Hat Fritz die besten Karten?
Das Karussell der Kandidaten dreht sich - und Fritz hat offenbar kein Problem damit. "Ich finde diesen Weg gut und richtig, weil es am Ende um Werder Bremen geht." Dass er allein deshalb einen Vorteil vor externen Kandidaten hat, weil er nicht nur ein anerkanntes Mitglied der Werder-Familie ist, sondern in vergleichbarer Funktion schon wirkt, muss angesichts der Vereins-Historie nicht besonders erwähnt werden.
Im 18. Jahr ist Fritz nun bereits für die Grün-Weißen im Einsatz. Von 2006 bis 2017 bestritt er als Rechtsverteidiger und Mittelfeldspieler, der in seiner Geburtsstadt Erfurt und beim Karlsruher SC noch als Stürmer aufgelaufen war, 363 Pflichtspiele. Im Nationalteam von Joachim Löw kam er auf 22 Einsätze und wurde 2008 Vize-Europameister.
Mertesacker hat kein Interesse
Einen Weltmeister und freundschaftlich wie geschäftlich verbundenen Mitspieler aus erfolgreichen Werder-Zeiten muss Fritz übrigens nicht fürchten. Per Mertesacker hat dem Vernehmen nach eine Anfrage bereits abgelehnt. Der Weltmeister von 2014 ist Leiter der Jugendakademie des FC Arsenal in London und sieht seine berufliche und familiäre Zukunft offenbar nicht in der Hansestadt. Darüber soll er Werder auch schon informiert haben.
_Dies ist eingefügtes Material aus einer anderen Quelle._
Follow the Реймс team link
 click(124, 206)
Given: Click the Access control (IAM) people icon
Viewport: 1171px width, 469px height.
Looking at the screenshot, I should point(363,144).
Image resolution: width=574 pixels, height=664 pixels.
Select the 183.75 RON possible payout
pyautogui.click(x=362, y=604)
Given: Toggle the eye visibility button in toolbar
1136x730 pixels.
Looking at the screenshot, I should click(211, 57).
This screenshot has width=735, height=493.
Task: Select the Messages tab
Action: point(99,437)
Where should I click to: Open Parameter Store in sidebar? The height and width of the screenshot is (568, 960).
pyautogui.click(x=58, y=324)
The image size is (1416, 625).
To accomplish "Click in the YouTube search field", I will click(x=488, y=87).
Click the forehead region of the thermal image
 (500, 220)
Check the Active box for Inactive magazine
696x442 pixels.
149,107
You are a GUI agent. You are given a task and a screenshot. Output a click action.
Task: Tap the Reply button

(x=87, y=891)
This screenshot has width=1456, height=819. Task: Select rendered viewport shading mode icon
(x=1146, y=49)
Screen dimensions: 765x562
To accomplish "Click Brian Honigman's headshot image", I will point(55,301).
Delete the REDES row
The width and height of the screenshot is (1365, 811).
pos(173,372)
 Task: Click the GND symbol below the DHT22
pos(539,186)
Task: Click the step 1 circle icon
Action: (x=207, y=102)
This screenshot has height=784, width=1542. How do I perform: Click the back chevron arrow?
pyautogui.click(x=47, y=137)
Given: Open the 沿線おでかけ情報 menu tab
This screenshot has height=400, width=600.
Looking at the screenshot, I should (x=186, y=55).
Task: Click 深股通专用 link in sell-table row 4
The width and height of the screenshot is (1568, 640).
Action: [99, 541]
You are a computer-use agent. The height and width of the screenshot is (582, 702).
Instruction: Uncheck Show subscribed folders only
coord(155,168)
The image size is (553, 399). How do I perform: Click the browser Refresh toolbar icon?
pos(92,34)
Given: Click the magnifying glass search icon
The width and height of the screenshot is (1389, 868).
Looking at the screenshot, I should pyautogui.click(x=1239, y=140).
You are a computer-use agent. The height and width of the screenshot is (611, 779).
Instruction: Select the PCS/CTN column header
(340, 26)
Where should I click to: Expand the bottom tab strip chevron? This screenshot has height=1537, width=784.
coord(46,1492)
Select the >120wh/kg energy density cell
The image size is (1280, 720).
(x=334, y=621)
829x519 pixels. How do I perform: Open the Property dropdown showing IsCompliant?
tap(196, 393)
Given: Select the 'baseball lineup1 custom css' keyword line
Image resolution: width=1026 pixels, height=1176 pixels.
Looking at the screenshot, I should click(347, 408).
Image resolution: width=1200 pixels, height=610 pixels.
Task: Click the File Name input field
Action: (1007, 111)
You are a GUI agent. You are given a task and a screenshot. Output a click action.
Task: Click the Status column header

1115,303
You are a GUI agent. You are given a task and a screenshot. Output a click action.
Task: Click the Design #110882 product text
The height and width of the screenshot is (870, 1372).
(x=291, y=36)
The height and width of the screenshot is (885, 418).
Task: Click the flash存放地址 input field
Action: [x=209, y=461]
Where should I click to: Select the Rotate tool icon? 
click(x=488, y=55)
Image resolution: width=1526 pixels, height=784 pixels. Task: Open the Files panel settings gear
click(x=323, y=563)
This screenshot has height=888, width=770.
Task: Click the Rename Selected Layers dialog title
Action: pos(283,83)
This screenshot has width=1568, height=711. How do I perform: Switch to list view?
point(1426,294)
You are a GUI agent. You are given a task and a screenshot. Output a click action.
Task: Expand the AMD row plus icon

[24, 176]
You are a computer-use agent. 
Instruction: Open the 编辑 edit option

Was Fritz umtreibt, wird er dem Aufsichtsrat bald vortragen. Über den Inhalt schweigt er naturgemäß. Nur so viel verrät er - und verweist dabei auf die lange und gedeihliche Zusammenarbeit mit seinem scheidenden Chef, mit dem er sich nach wie vor täglich abstimme: "Es wird nicht so sein, dass ich komme und sage: Ich werfe jetzt alles über den Haufen und mache es ganz anders. Das würde ich ausschließen."